TEXTO PROPORCIONADO >>
------------

El páramo que se extiende hacia el norte después del barzal domesticado de Las Viñas de la Mata, alberga en su seno un magnífico rodal de vegetación absolutamente admirable: son los entornos de la ermita. Arboles diversos, denso sardón, barzal tupido y en fin, todo un mundo de verdor agradabilísimo para los sentidos, sobre todo ya en estos días en los que el calor empieza a resultar fatigoso y contumaz.

Y la ermita. No sé si hay comparación con Altagracia y ni si viene al cuento la misma. Como quiera que fuese, templos de piedad y oración, consuelo de afligidos y alborozo de romerías que los casareños han guardado en la más lógica de las tradiciones.

Cabe la formidable fábrica de la ermita-templo las dependencias de los guardeses, otrora ermitaños o vaya usted a saber el mucho tráfago que ha habido, y hay, en tal idílico paraje. A unos metros, entre zarzas y arbustos, un estanque que, ¡ay!, uestra la incivilidad de algunos visitantes que hacen gala de la mala educación de los tiempos presentes, y arrojan a las aguas tranquilas los más diversos objetos. Un respeto, por Dios bendito.

------------

SUS TAREAS >>
(a) Responda brevemente, según el texto sobre la ermita:
(i) ¿Hacia dónde se extiende el páramo que está después del barzal de Las Viñas de la Mata?
(ii) ¿Con qué lugar se duda si hay comparación al hablar de la ermita?
(iii) ¿Qué se encuentra a unos metros, entre zarzas y arbustos?
(b) Prosiga el texto sobre la ermita a partir de su última oración.
El listado no es necesario para resolver estas tareas.

------------

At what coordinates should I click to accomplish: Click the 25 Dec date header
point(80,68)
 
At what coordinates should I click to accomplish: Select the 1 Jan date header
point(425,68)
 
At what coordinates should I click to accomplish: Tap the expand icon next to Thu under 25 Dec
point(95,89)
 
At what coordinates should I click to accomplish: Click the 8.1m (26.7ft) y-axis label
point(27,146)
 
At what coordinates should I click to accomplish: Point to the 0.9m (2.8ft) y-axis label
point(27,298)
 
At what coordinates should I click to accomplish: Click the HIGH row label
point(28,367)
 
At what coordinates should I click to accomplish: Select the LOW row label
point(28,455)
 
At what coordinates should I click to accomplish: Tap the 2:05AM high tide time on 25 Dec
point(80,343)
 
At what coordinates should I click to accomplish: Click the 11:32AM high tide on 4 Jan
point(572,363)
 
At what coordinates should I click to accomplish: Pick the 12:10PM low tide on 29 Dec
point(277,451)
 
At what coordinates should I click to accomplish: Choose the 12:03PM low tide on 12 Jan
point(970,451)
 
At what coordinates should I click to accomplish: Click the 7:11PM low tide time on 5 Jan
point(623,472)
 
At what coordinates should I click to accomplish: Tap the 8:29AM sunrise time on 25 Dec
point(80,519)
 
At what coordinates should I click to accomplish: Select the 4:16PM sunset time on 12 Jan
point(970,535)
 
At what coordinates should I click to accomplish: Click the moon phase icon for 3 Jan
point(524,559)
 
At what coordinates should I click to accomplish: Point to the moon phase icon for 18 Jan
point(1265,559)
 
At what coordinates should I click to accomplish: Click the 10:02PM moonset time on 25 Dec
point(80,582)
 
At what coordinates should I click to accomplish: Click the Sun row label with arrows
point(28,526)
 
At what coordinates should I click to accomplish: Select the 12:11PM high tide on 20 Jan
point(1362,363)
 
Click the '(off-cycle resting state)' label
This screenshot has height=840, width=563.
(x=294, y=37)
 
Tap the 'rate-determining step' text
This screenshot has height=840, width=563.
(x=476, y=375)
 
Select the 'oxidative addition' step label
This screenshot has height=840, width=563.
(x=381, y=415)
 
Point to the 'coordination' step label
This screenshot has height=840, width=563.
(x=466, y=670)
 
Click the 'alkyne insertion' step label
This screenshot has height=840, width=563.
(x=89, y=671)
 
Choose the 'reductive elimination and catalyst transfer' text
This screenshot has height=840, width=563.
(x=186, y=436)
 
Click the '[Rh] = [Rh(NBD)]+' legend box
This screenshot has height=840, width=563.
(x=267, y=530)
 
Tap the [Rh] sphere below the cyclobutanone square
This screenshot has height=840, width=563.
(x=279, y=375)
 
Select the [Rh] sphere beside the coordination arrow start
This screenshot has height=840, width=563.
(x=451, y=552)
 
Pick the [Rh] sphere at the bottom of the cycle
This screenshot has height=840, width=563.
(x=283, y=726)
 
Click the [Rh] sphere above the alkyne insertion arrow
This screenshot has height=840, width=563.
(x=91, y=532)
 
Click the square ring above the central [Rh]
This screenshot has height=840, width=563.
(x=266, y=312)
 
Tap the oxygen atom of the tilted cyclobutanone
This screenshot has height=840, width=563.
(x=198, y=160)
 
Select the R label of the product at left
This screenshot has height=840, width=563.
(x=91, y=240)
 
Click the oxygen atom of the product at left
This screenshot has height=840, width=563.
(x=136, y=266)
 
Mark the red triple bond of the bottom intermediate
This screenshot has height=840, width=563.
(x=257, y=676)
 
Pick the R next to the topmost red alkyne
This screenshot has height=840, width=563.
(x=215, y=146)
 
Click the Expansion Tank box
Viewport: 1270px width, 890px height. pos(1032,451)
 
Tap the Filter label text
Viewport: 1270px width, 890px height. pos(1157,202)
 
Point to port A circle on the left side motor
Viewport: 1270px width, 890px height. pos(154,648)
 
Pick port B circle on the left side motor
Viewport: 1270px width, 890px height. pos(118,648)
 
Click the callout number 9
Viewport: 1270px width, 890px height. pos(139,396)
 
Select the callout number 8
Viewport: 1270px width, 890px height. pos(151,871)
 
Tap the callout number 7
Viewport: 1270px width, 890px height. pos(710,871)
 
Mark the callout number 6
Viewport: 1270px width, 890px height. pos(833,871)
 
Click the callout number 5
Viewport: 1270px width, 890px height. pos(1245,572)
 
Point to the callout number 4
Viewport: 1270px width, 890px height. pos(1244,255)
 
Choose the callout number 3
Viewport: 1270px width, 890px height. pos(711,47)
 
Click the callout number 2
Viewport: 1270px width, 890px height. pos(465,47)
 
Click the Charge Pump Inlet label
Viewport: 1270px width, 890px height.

------------

RESPUESTAS >>
(a)
(i) Hacia el norte.
(ii) Con Altagracia.
(iii) Un estanque.

(b)
Dejamos el oasis del Prado y salimos hacia los campos abiertos del llano refulgente. ¿No son estas las tierras de Pozo Morisco? ¿Dónde está su casa fuerte? Hacia el norte, la depresión de Araya y Santo Domingo, y allí, en el raspil de enfrente, volvemos a ver La Calera. Viramos hacia la diestra y en vez de seguir el camino verdoso y grisáceo que lleva al pie de esa casa de cigüeñas, que alguna vez fue estación de ferrocarril, tomamos otro que mira hacia poniente, y al cabo de media legua una verja: ¡Mar-Mae!

Casa fuerte de Mae-Mae- pero no entramos. Hay que respetar la propiedad privada y Mae-Mae se ve enseguida que está habitada y bien vivida. De las ruinas lastimeras de Santiago Bencáliz y La Calera hemos pasado a una casa fuerte que ha tenido la suerte de haber sido recobrada para la habitación y la vida por unos dueños decididos. Larga vida a Mae-Mae y a sus moradores. Que sus descendientes puedan habitar una morada con tanta historia en sus muros.